What needs to be done:
Go through the listing below and show each line that has the word "Lagunar".

Records supplied:

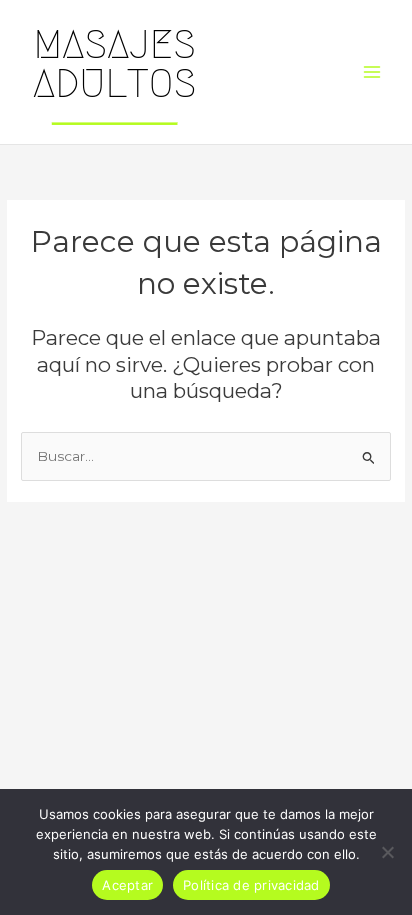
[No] (387, 852)
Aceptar (127, 885)
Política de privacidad (251, 885)
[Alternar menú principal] (372, 72)
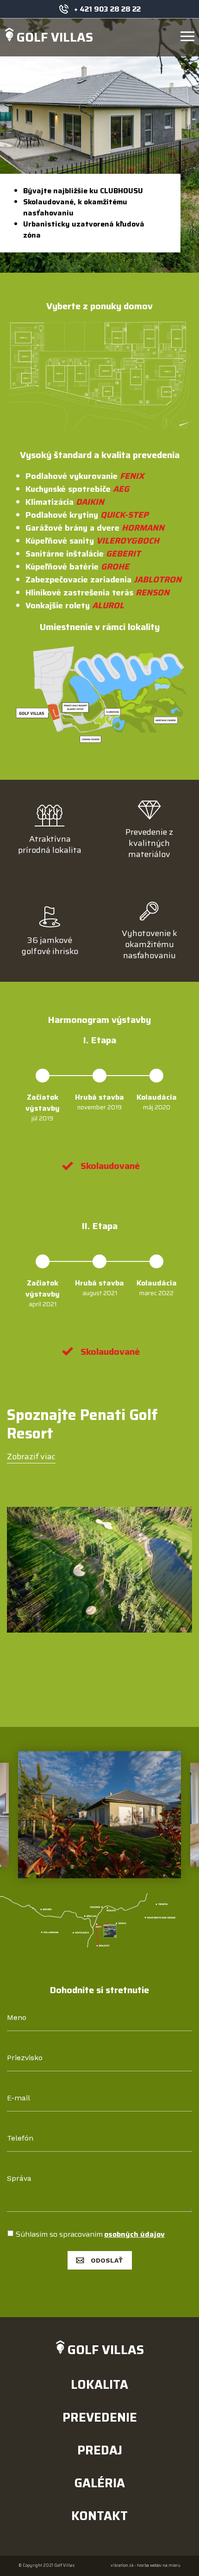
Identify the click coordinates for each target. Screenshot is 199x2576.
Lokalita (99, 2384)
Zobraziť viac (31, 1456)
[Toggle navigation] (187, 36)
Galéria (100, 2482)
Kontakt (99, 2515)
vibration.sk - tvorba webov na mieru (145, 2566)
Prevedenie (99, 2417)
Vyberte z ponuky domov (99, 306)
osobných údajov (134, 2234)
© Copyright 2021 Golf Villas (47, 2566)
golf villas (55, 37)
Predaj (99, 2450)
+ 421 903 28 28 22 (107, 9)
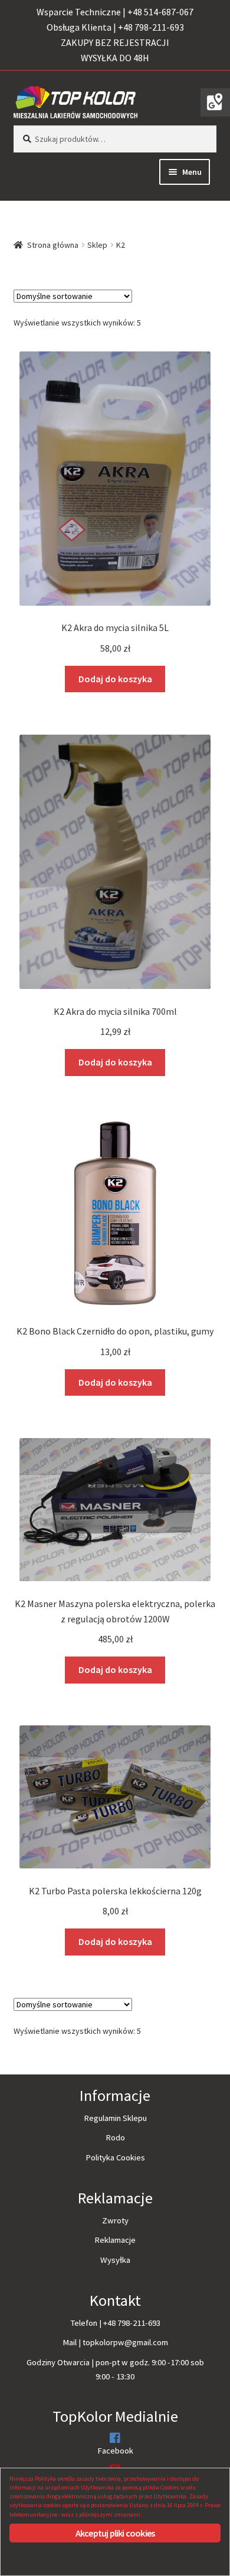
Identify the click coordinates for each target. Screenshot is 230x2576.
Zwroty (115, 2220)
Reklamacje (115, 2240)
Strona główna (52, 245)
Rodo (115, 2137)
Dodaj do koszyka (115, 679)
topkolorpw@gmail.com (125, 2342)
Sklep (97, 245)
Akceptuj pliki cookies (115, 2533)
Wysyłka (115, 2260)
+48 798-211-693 (131, 2323)
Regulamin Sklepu (115, 2118)
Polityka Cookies (115, 2157)
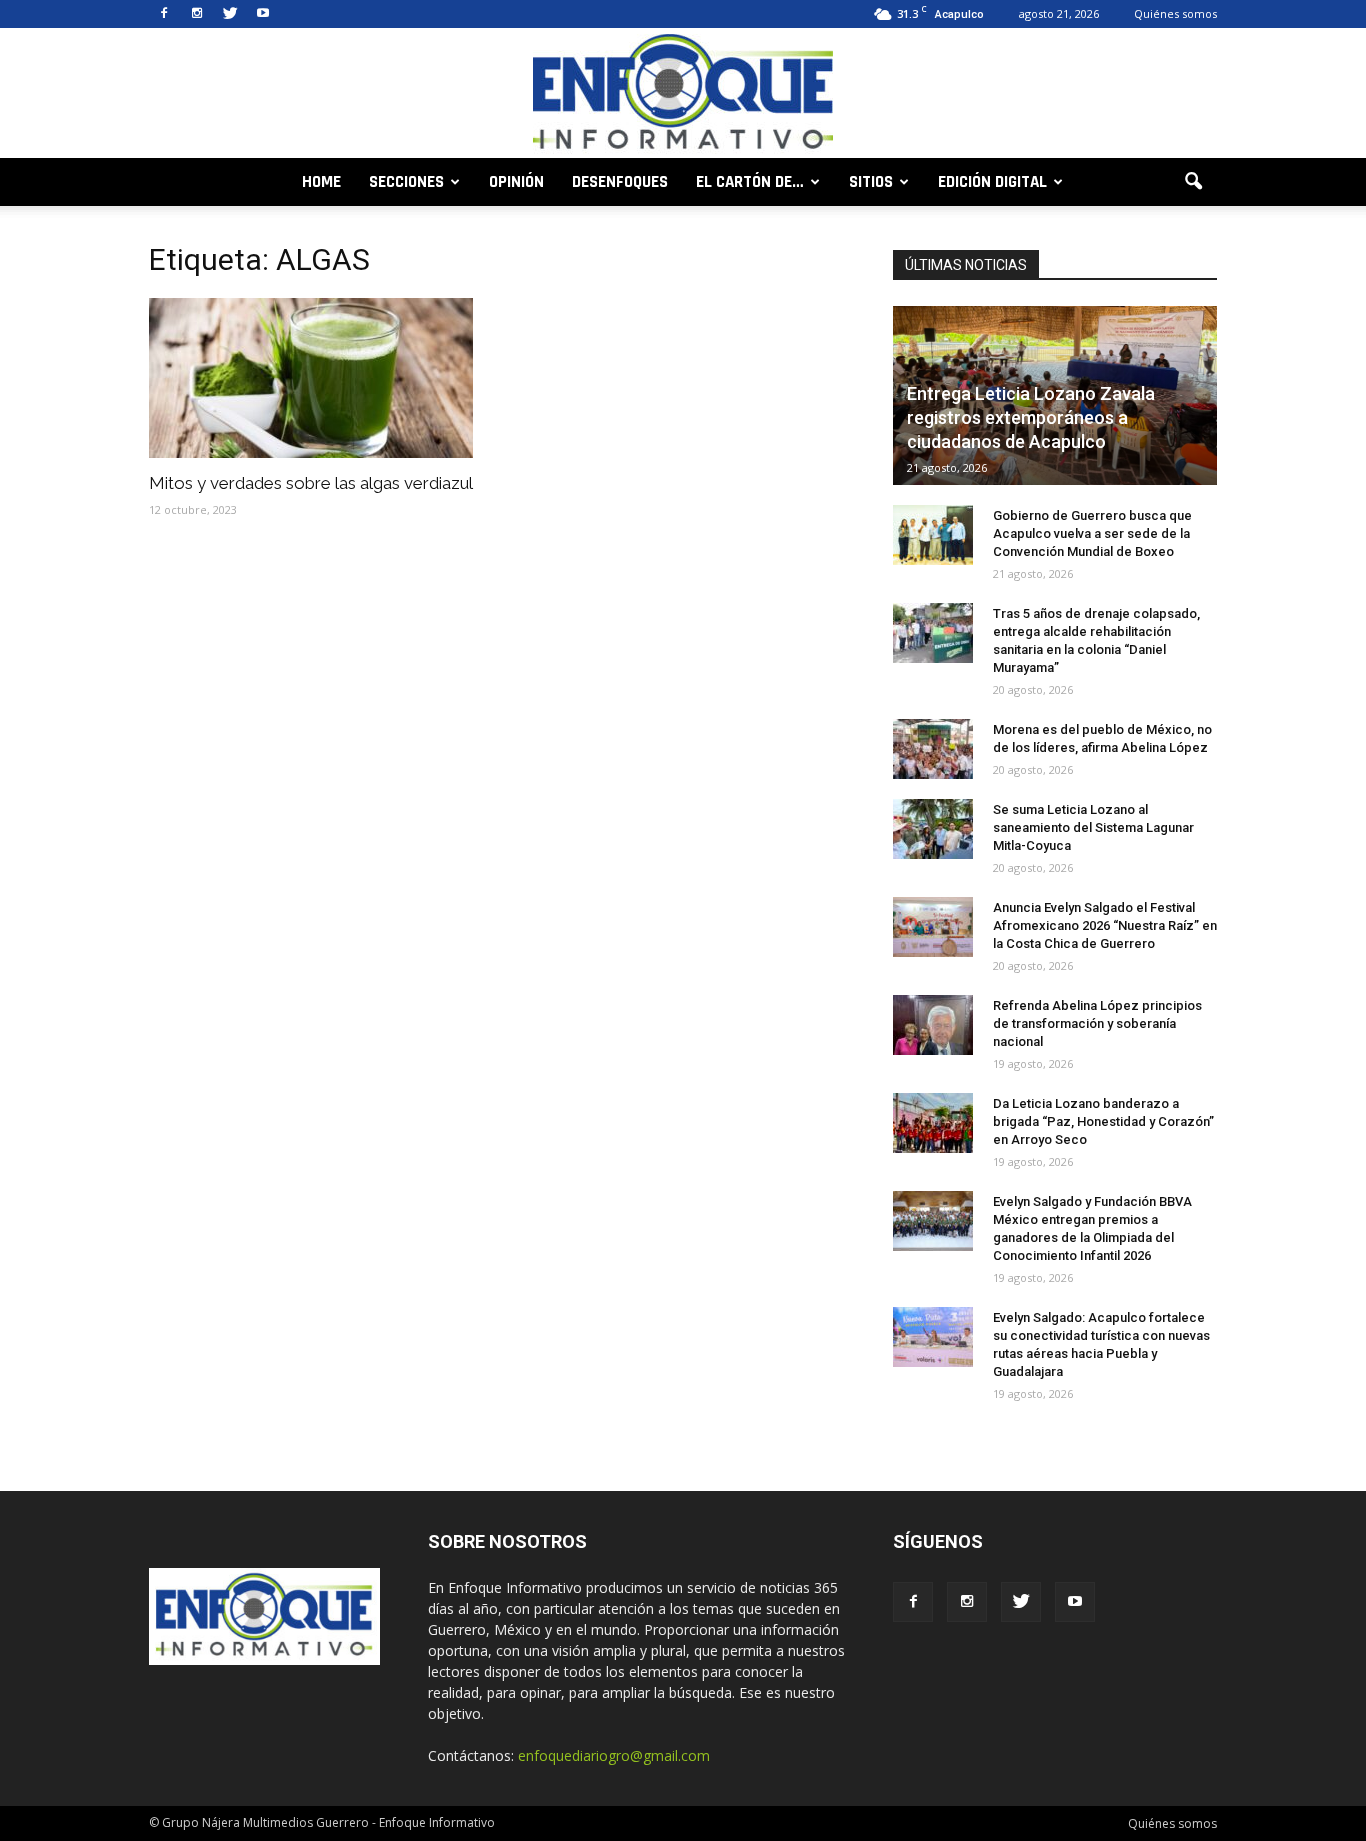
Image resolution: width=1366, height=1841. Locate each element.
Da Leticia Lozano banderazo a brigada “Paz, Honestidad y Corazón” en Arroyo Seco (1103, 1121)
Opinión (516, 182)
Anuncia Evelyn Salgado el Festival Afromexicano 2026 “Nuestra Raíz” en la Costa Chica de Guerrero (1105, 925)
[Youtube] (263, 14)
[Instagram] (197, 14)
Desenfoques (620, 182)
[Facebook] (164, 14)
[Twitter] (230, 14)
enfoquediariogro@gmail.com (614, 1755)
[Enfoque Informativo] (683, 94)
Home (321, 182)
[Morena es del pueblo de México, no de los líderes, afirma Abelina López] (933, 749)
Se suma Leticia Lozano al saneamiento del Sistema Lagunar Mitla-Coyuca (1093, 827)
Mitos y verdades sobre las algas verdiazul (311, 483)
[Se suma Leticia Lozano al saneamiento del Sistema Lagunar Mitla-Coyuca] (933, 829)
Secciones (406, 182)
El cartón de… (750, 182)
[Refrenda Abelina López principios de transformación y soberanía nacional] (933, 1025)
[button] (1193, 182)
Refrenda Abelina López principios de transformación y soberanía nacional (1097, 1023)
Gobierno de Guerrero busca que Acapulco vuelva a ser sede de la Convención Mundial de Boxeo (1092, 533)
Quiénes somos (1175, 13)
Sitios (871, 182)
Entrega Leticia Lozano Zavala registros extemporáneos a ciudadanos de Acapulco (1031, 417)
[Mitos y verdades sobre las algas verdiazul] (311, 378)
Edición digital (992, 182)
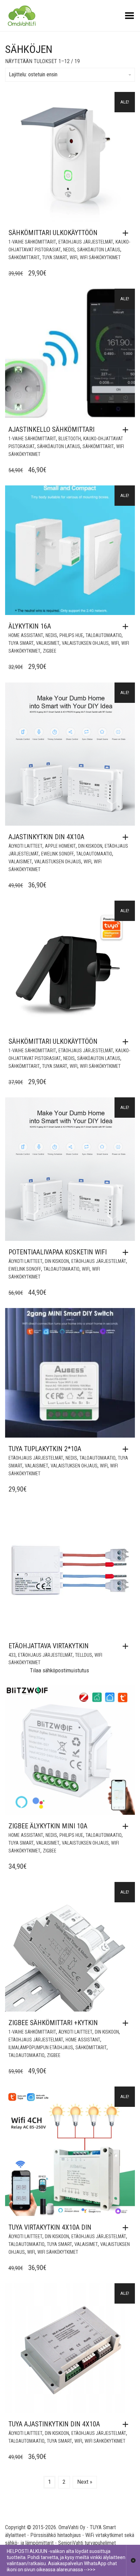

Reply:
Se suma Leticia Lozano al saneamiento del Sistema Lagunar Mitla-Coyuca (1093, 827)
[Se suma Leticia Lozano al saneamiento del Sistema Lagunar Mitla-Coyuca] (933, 829)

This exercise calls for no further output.